PEPFAR reduced its budget for the purchase of ARVs in 2009 and 2010, and also introduced a freeze on its overall HIV/AIDS budget. Other donors, such as UNITAID and the World Bank, have announced reductions over the coming years in funding for antiretroviral drugs in Malawi, Zimbabwe, Mozambique, Uganda, and the Democratic Republic of Congo (DRC).

The Global Fund, the largest funding institution in the fight against HIV/AIDS, faces a major funding shortfall. The US, the Netherlands, and Ireland have already announced that they will reduce their contributions to the Global Fund. In 2009-2010, contributions to already approved country grants were reduced by 8-12 percent.

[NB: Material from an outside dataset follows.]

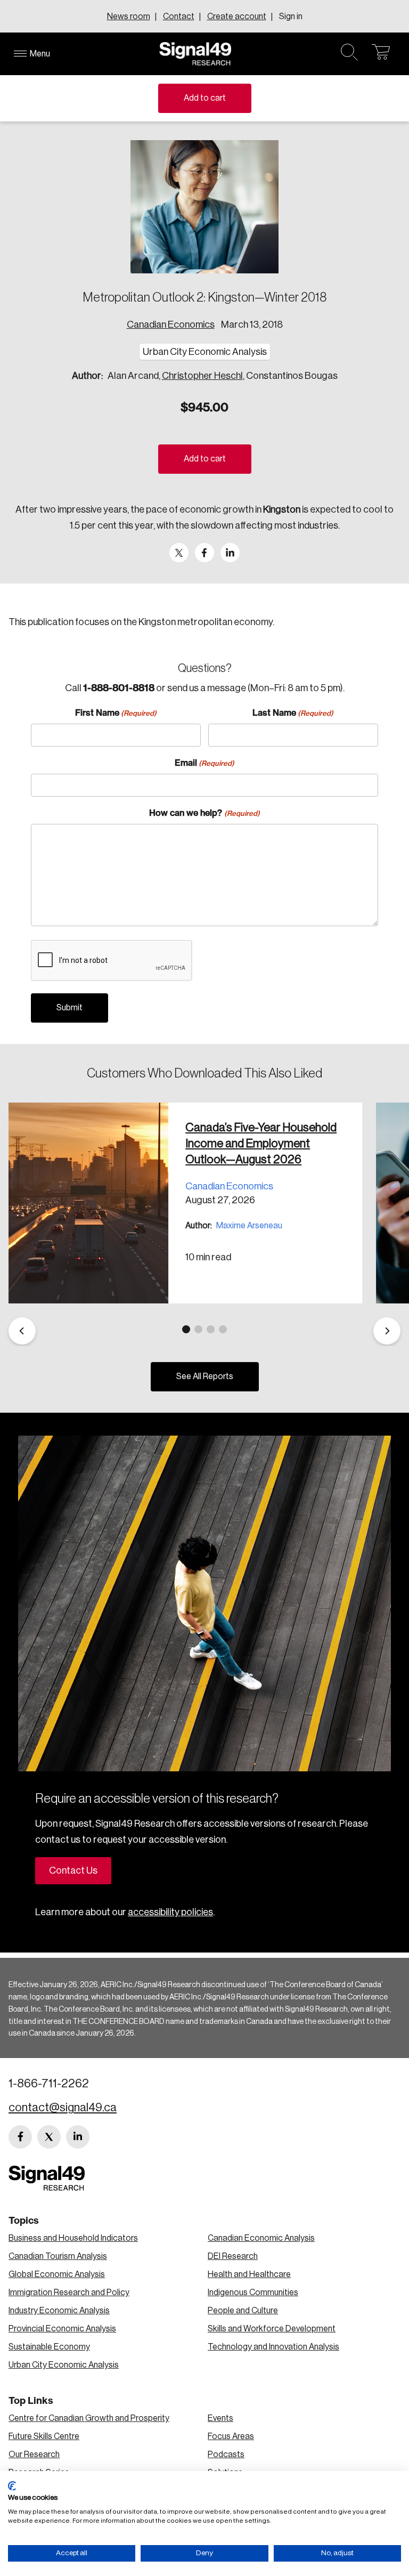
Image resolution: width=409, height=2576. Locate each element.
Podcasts (226, 2454)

Overall funding cuts have translated into a reduction in the number of people able to begin ARV treatment, as seen in South Africa, Uganda, and in DRC, where the number of new patients able to start ARV treatment has been cut six-fold. Already fragile health systems will become increasingly strained by an increasing patient load requiring more intensive care.

Drastically reduced drug inventories (stock-outs) and disruptions in drug supply are already a reality, and will become more frequent if sufficient funding is not made available. Health ministries and treatment providers in Malawi, Zimbabwe, DRC, Kenya, and Uganda have recently asked MSF to provide emergency drug supplies.

“If there is reduced funding, it will mean more people will die, and we will have more orphans,” said Catherine Mango, an HIV patient from Kenya. “The ones that are positive often need to assist others, like their children. People will lose hope and die. It will be the end. If there are no drugs there is no future.”

ARV treatment is lifesaving but also lifelong. This means that the number of patients under treatment increases cumulatively each year, thus requiring incrementally growing and sustainable funding.

“The HIV/AIDS crisis remains a massive emergency that still requires an exceptional response,” said Philips. “MSF calls for a sustained and renewed commitment by donors and national governments in the fight against HIV/AIDS, so that this disastrous public health crisis can be addressed appropriately.”